Environment with High Moisture (?) Content (Case 2)
Here's a sensor we received from a flue application that appears to have lots of condensation on its external surface. We can only speculate that it was in a high humidity/moisture environment.
We took off the two protection tubes in one operation and noted that whatever had blocked the space between the inner and out protection tube was not loose ash (like we found in case 1). We speculate that a high moisture (or perhaps even tar) content somehow conspired to cement the ash into a hard and gas-tight material.
In fact, as this close up shows the ash or tar (or mixture) that found its way past the inner protection tube has also coated the sensor's outer surface. Remember that the sensor runs at a dull red heat - the ash/tar appears to have "bonded" to the surface.
Although we said the sensor worked fine once we took off the protection tubes exposing it to free-air. In fact, once we connected the sensor to a controller, the sensor's calibration point changed continuously (and quite rapidly) over a period of several hours the calibration value (as determined by WButils's calibration function) changed to the point at which we thought the sensor was performing correctly. This may be due to impurities or contaminants affecting the diffusion chamber's catalytic surfaces now having a chance to escape, or it may be due to oxygen now being able to combine with impurities that found their way into the sensor's diffusion chamber.
This sensor, presented to us as "dead", was bought back to life by simply removing the physical obstruction, caused by soot/ash/tar, lodging between the inner and outer protection tubes.
Automotive Condensation (?) LSU-4.2 Failure (Case 3)
This sensor was returned to us experiencing a symptom where the display showed just lean of stoich (Lambda=1.01). This is a classic problem that presents when the external Vs or Ip circuits are damaged, and is usually associated with damaged controller-to-sensor cables.
We see at left that some of the sensor's fine laminated structure has been exposed. The inset shows a small section of the structure that was found loose within the inner protection tube's body.

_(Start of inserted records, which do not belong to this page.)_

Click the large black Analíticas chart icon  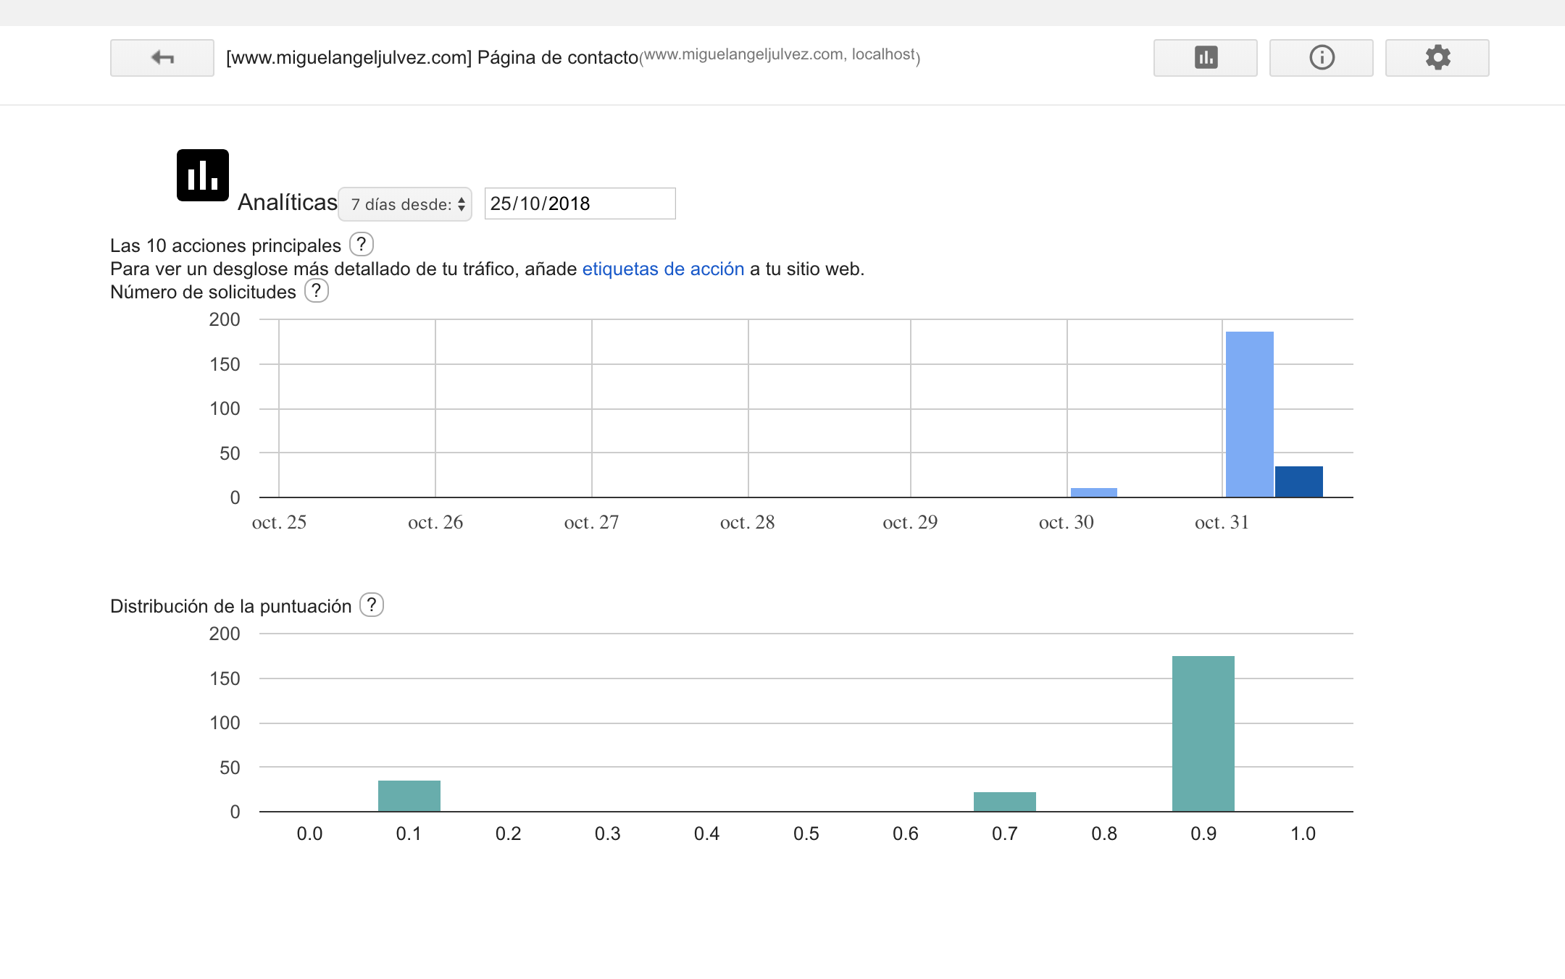tap(203, 175)
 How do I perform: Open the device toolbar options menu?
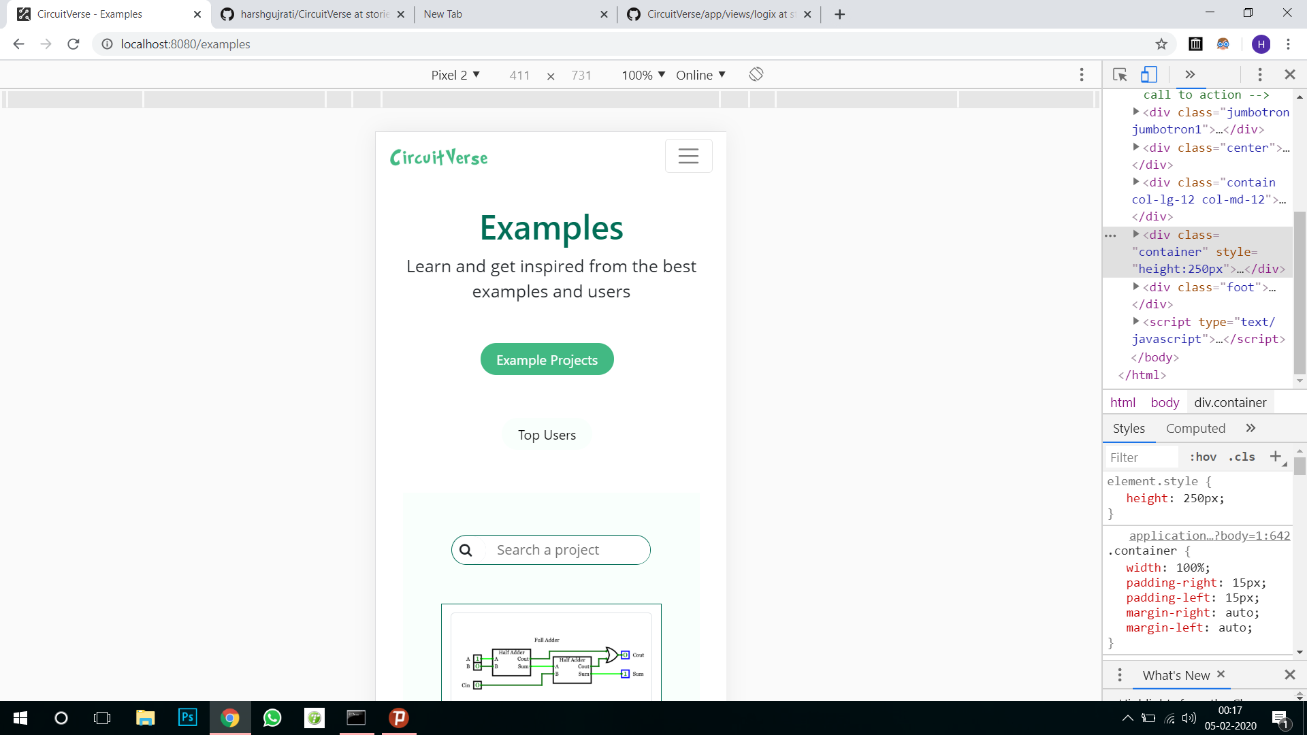point(1081,75)
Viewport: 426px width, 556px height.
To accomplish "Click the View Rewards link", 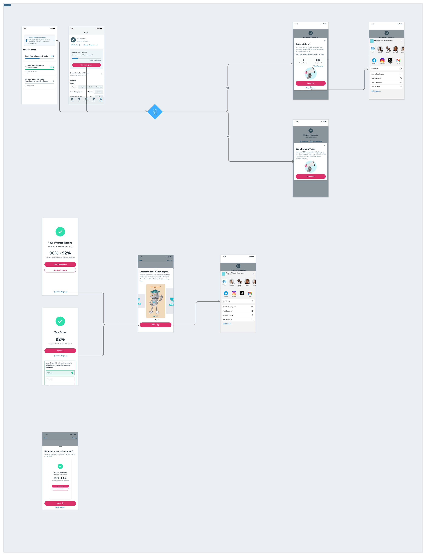I will [318, 66].
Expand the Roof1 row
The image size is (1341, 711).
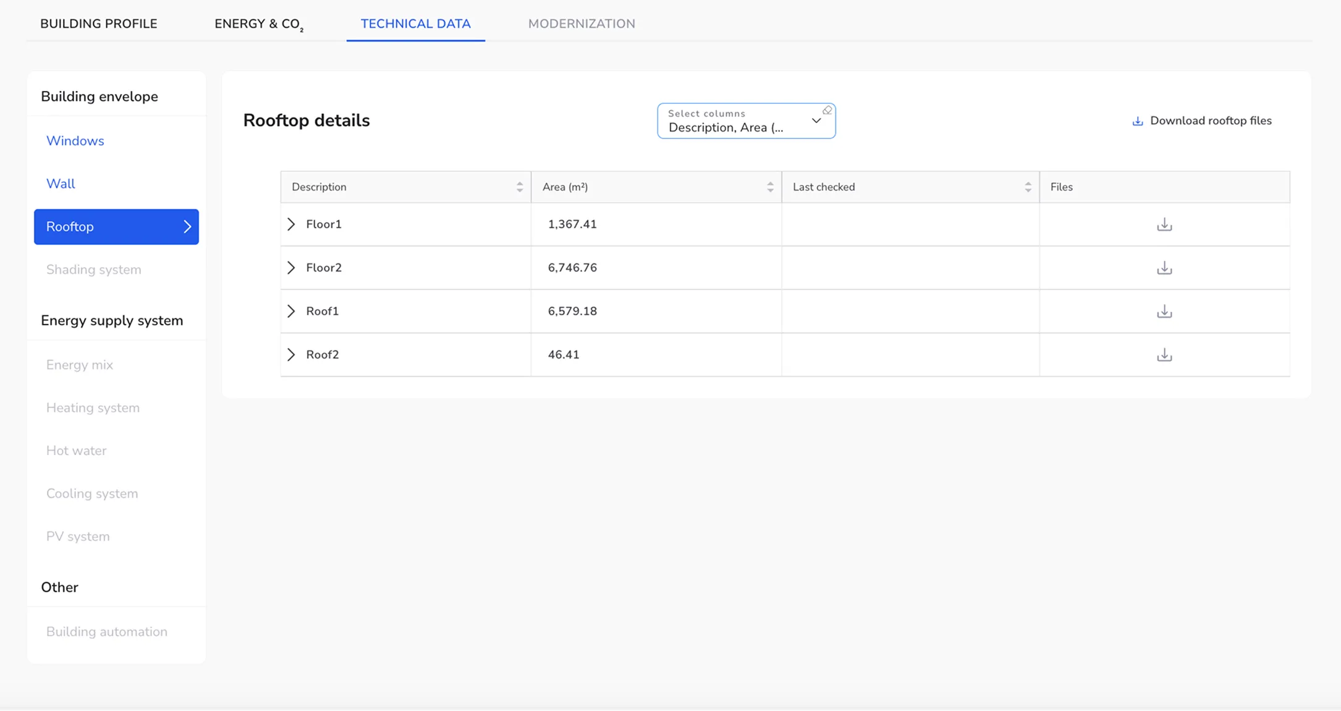click(x=291, y=311)
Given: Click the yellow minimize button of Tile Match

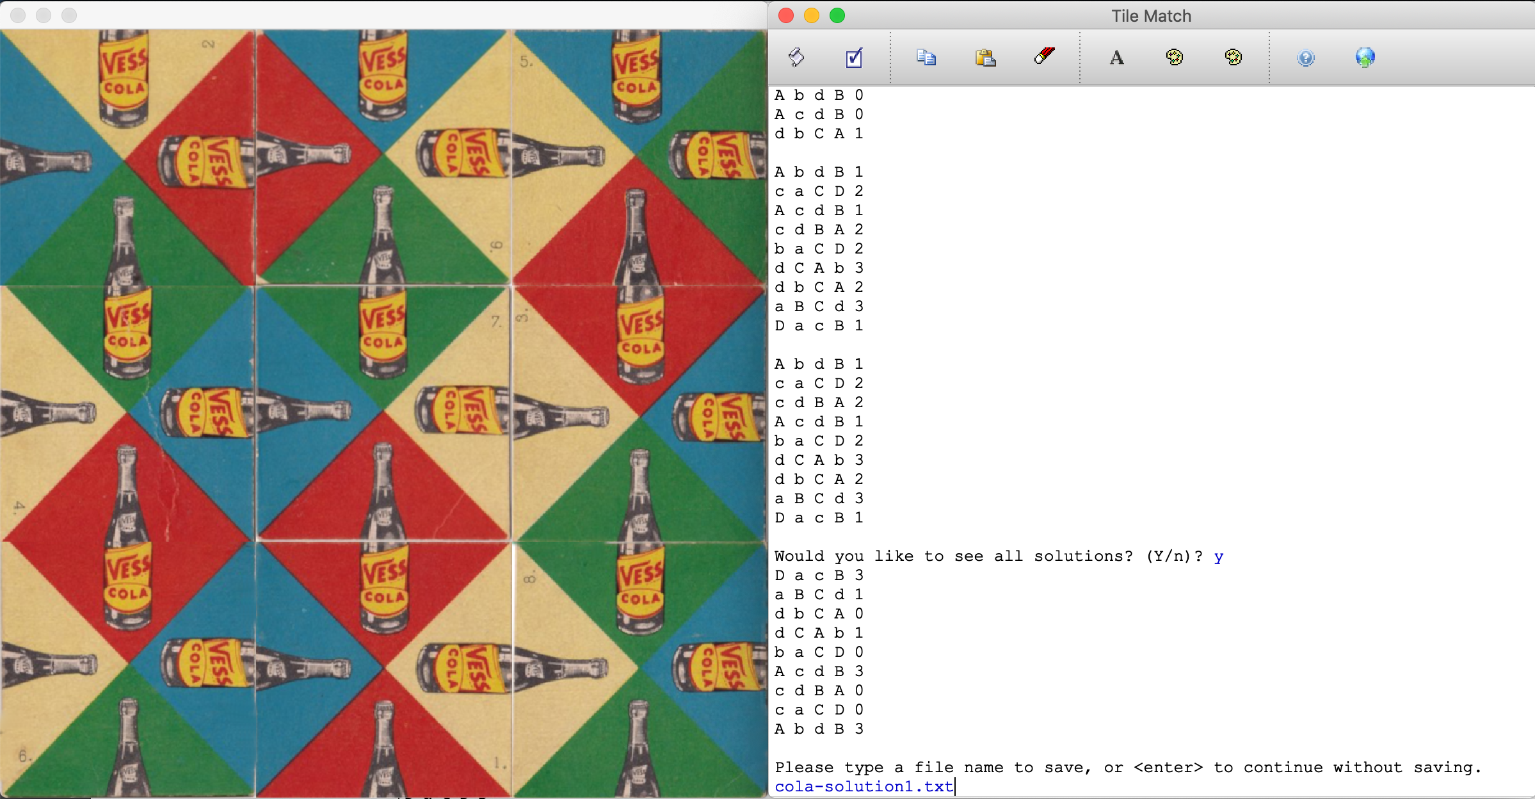Looking at the screenshot, I should (x=812, y=15).
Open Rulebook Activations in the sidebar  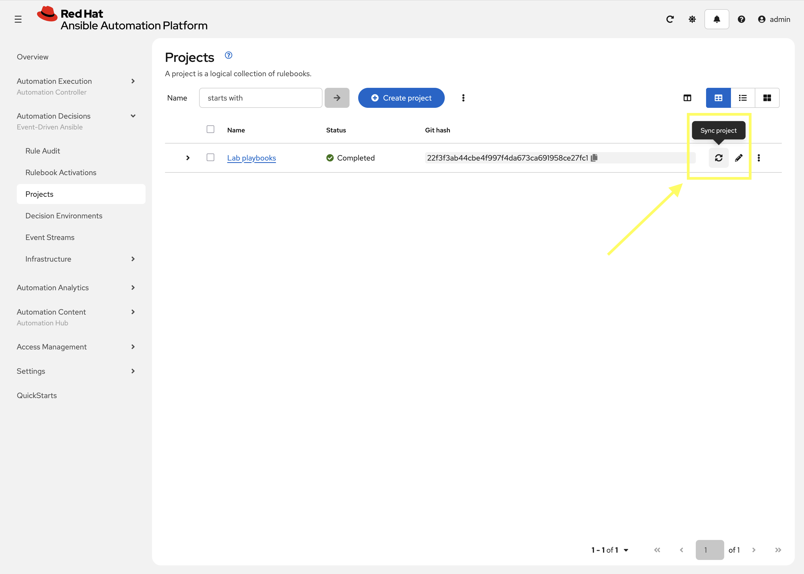(x=61, y=172)
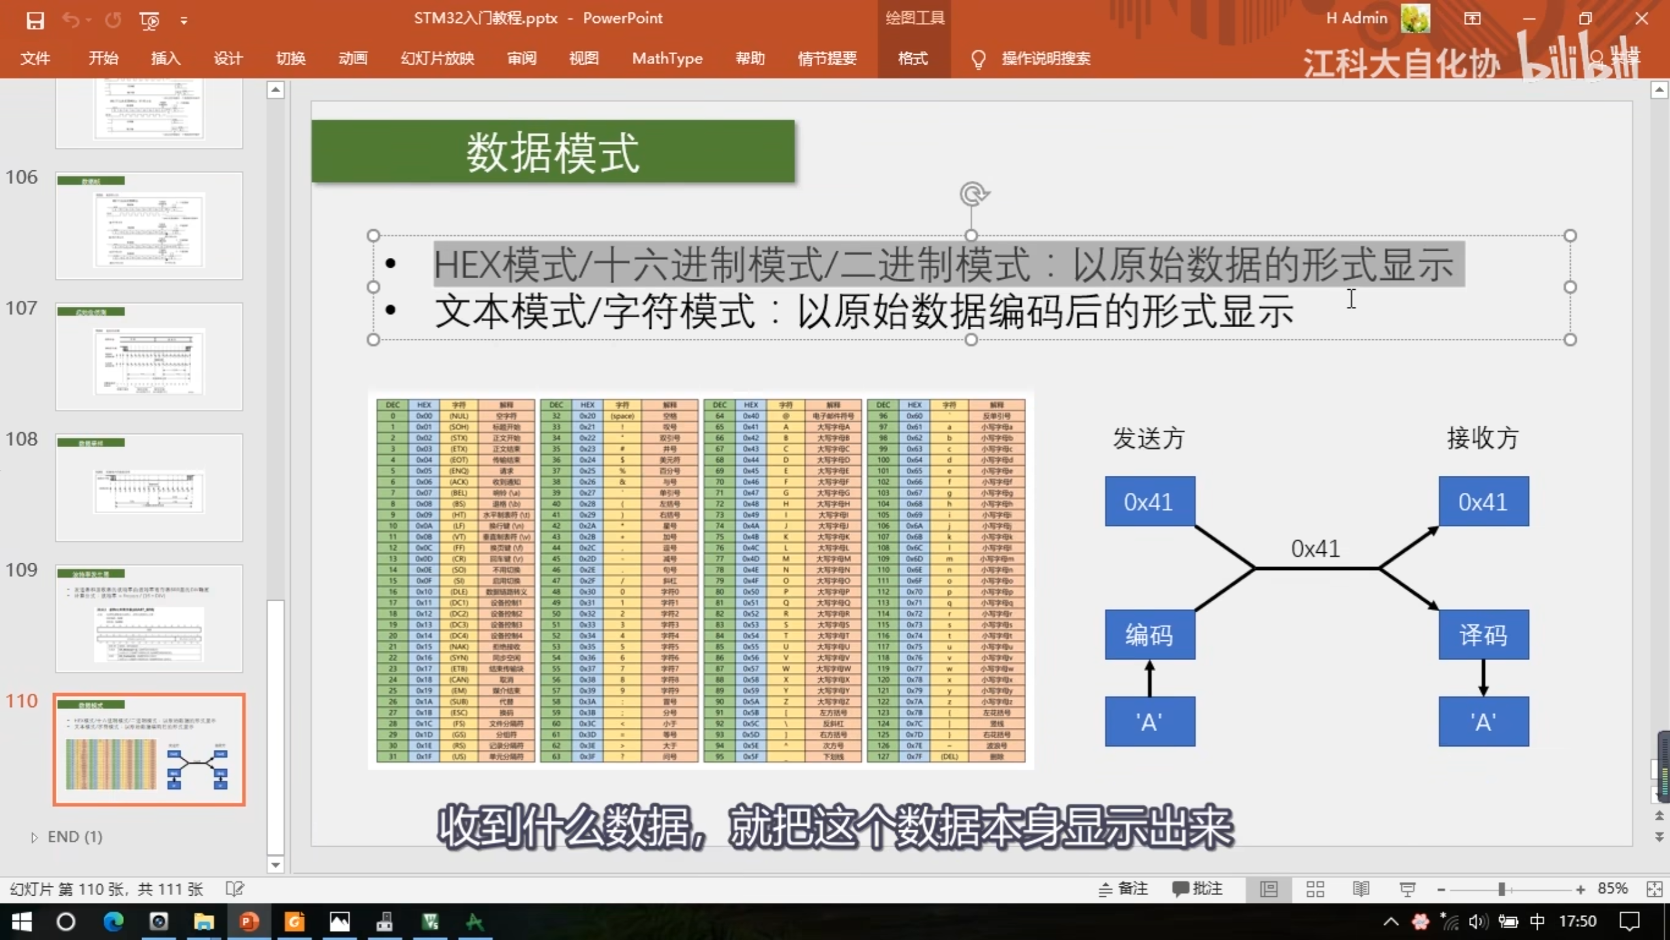
Task: Click the 操作说明搜索 search box
Action: (x=1045, y=59)
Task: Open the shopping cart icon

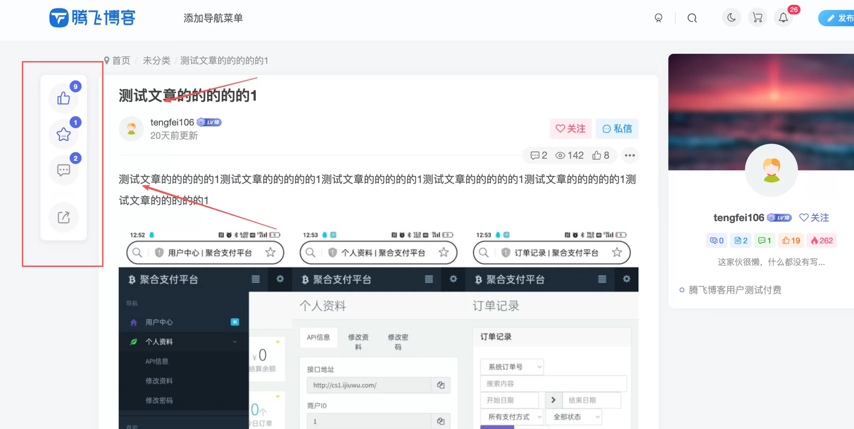Action: tap(757, 18)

This damage appears to be a simple case of the LSU-4.2 (7200) suffering mild localised thermal shock. Not enough to destroy the whole sensor (we have seen them with the whole body broken), but perhaps a small droplet of condensation has caused localised mechanical failure.
Another potential cause (not confirmed, but possible in theory) is (temporary) failure of the controller's heater circuitry/firmware causing overheating.The top image at right is of the hole into the diffusion chamber showing combustion products that have stuck to the sensor's surface, but the hole itself is quite clear.
Aeronautical Condensation (?) LSU-4.9 Failure (Case 4)
Here's another example of what looks like damage due to operating environment. In this case it is from an aeroplane engine application.
It's worth noting that this sensor is an LSU-4.9 (type 0-258-017-123, or Tech Edge part # ). See the different laminations when compared with the case 3 LSU-4.2 sensor (Tech Edge ). This is shown at right and far right. You can see the newer LSU-4.9 sensor (top of both images) has a smaller structure and also there's less ceramic (about 60% the thickness - which may explain why it heats up in a shorter time).
If you ever wondered about the ceramic getting hot, the image above far right, taken with a white background & office lighting, shows the sensor gets red hot (the scratches are from a metal needle we used to probe the surface for an experiment!).